[Collected data]
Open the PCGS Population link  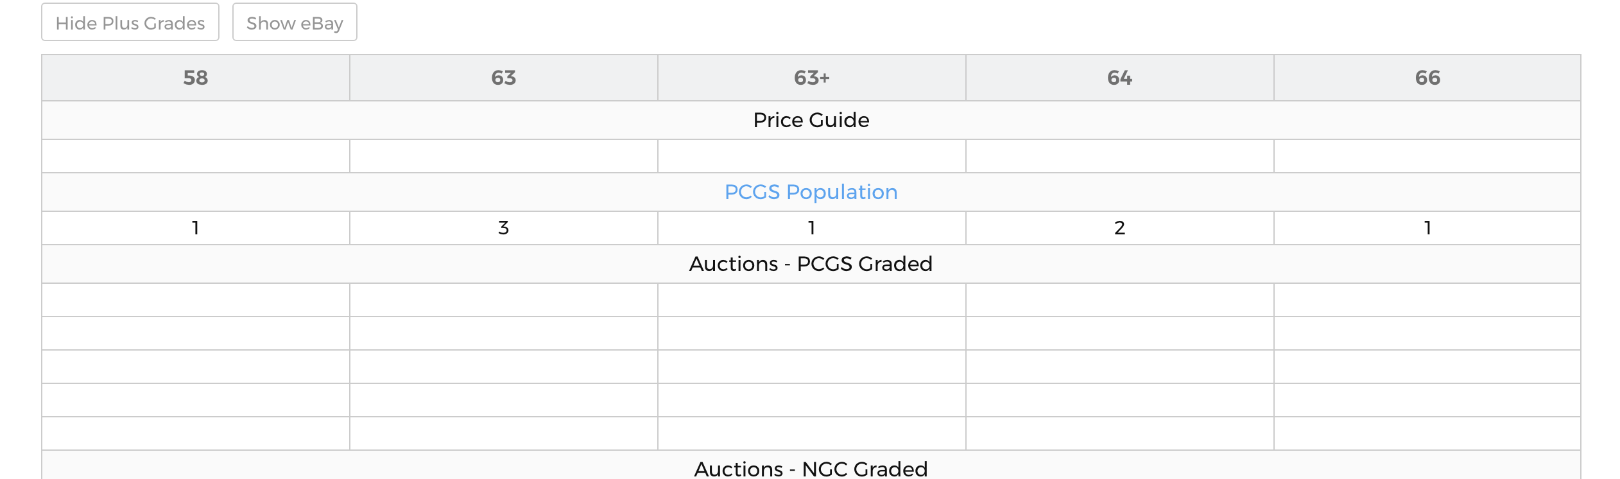[811, 192]
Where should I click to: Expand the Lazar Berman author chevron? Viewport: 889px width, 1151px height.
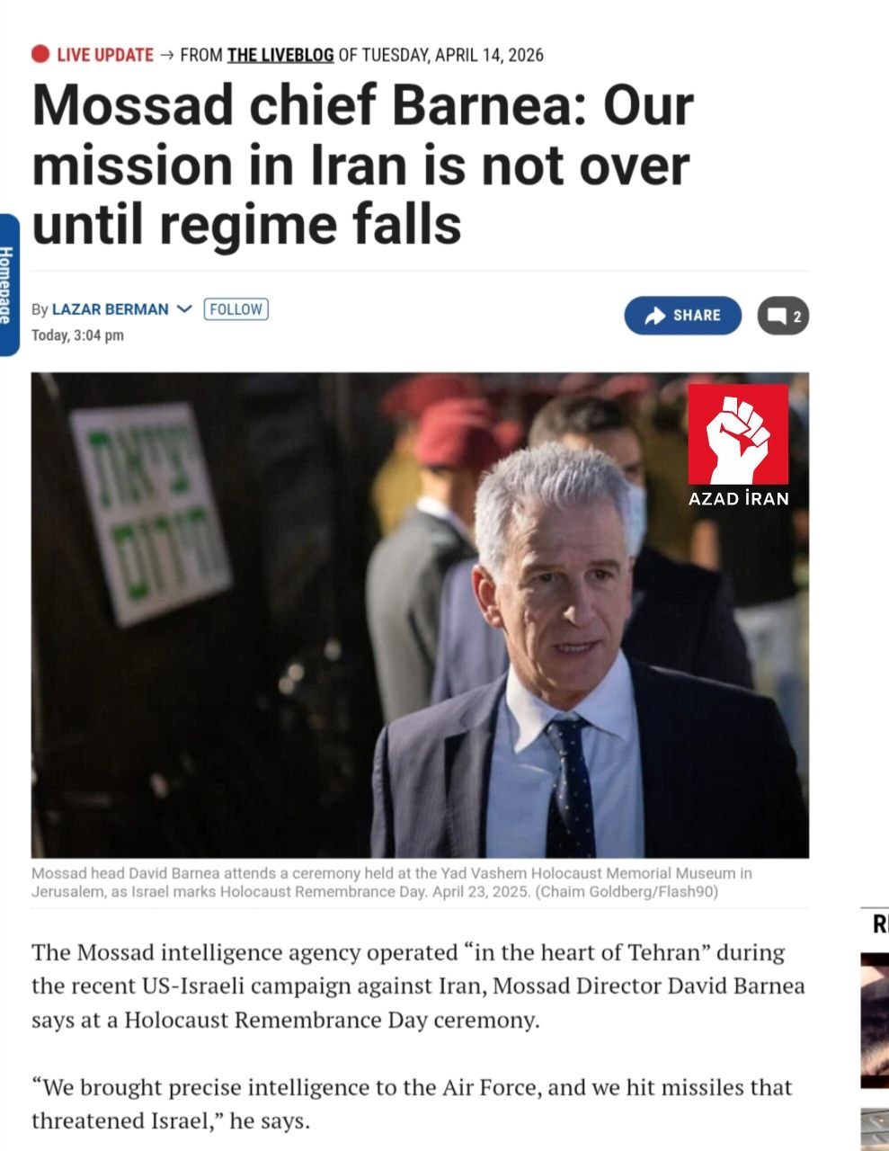tap(185, 308)
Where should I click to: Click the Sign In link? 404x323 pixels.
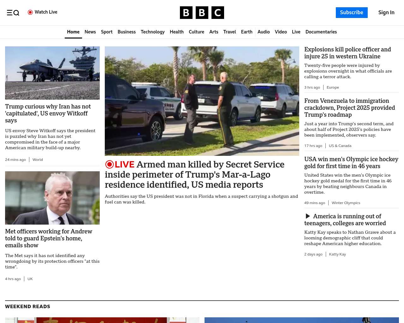click(x=386, y=13)
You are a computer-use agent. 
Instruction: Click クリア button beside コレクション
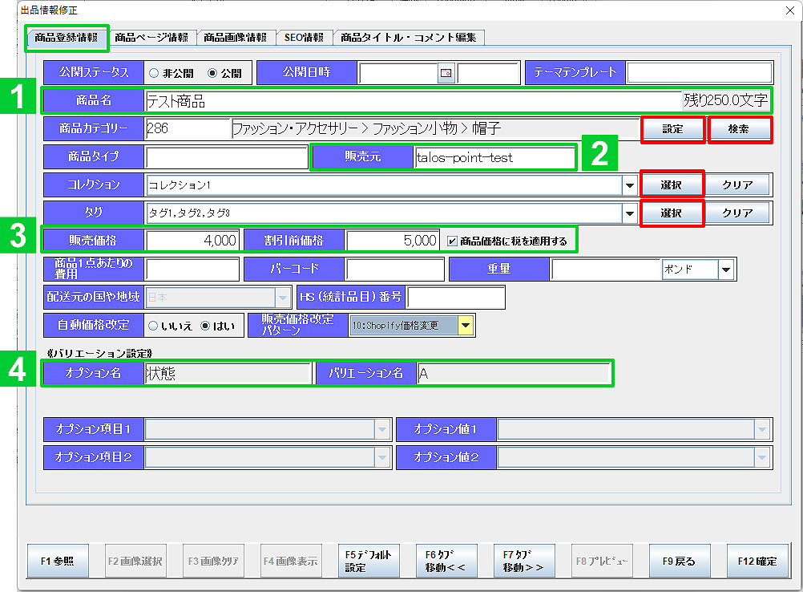[x=737, y=185]
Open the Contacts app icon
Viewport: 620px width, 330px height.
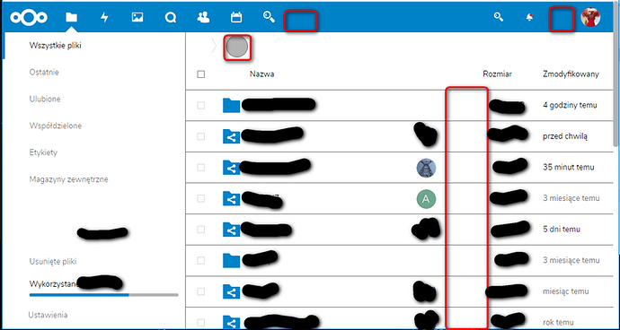coord(203,17)
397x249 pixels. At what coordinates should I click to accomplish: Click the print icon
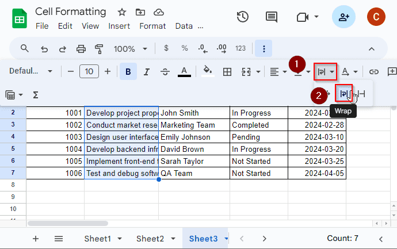click(x=81, y=49)
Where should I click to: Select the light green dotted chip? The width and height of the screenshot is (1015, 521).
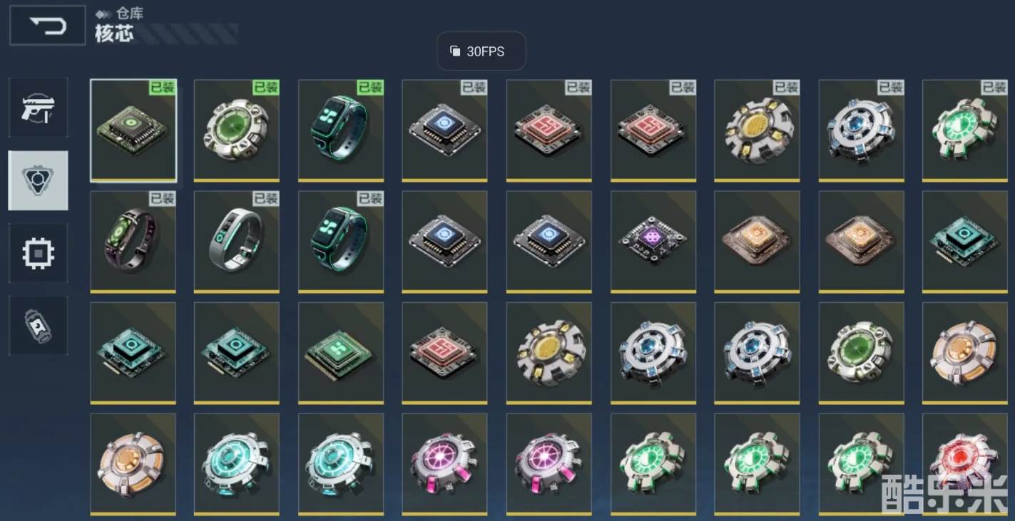[341, 353]
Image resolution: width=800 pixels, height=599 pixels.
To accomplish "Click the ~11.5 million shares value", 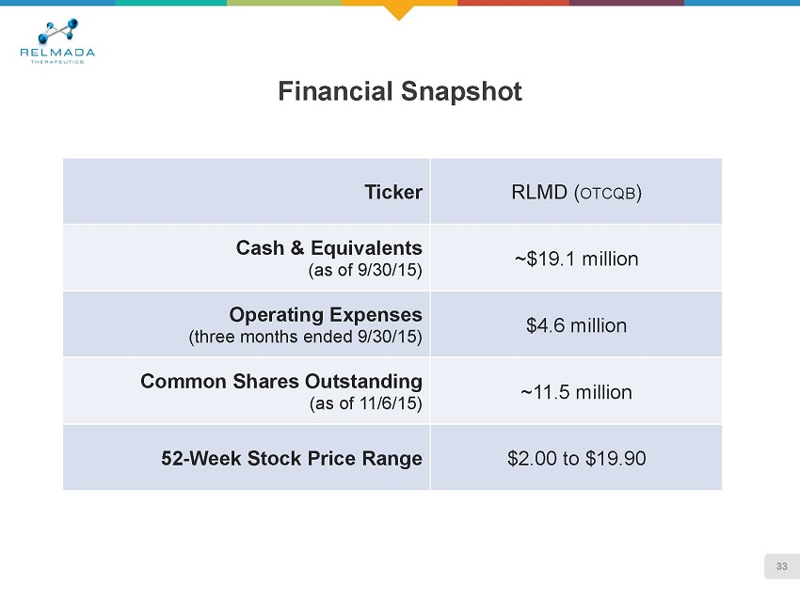I will click(x=576, y=392).
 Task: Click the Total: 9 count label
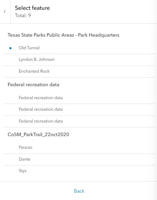[x=23, y=16]
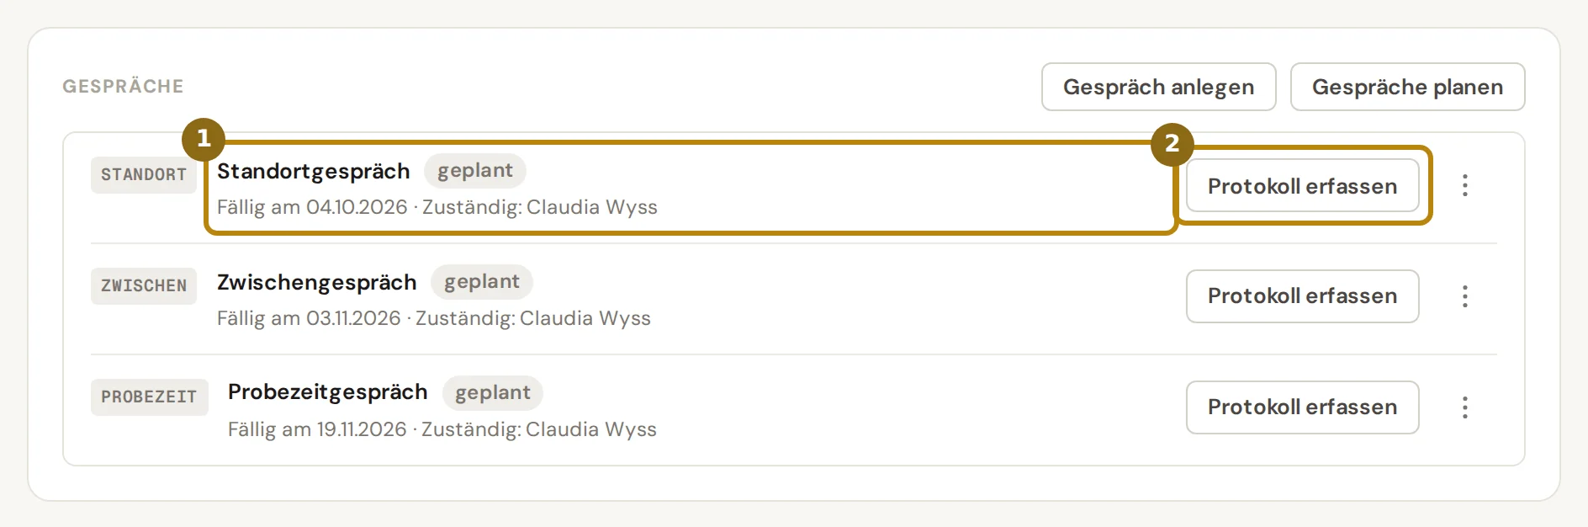Viewport: 1588px width, 527px height.
Task: Record protocol for the Standortgespräch
Action: tap(1302, 185)
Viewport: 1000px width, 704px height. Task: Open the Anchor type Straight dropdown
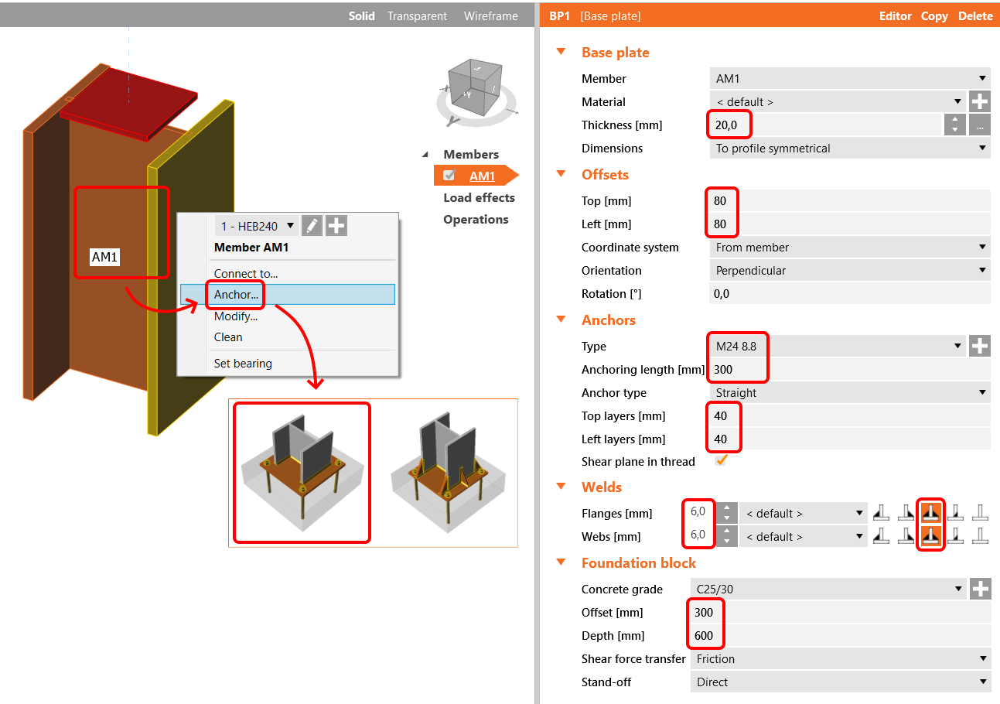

ASSIGNED TASK.
Please output only the lines running from the one that holds "Task: Click the Total: 9 count label" through the last line of the entries, both ends included, without any images.

ANSWER SECTION.
 Task: Click the Total: 9 count label
[x=23, y=16]
Viewport: 1588px width, 527px height.
Task: Record protocol for the Standortgespräch
Action: tap(1302, 185)
Viewport: 1000px width, 704px height. Task: Open the Anchor type Straight dropdown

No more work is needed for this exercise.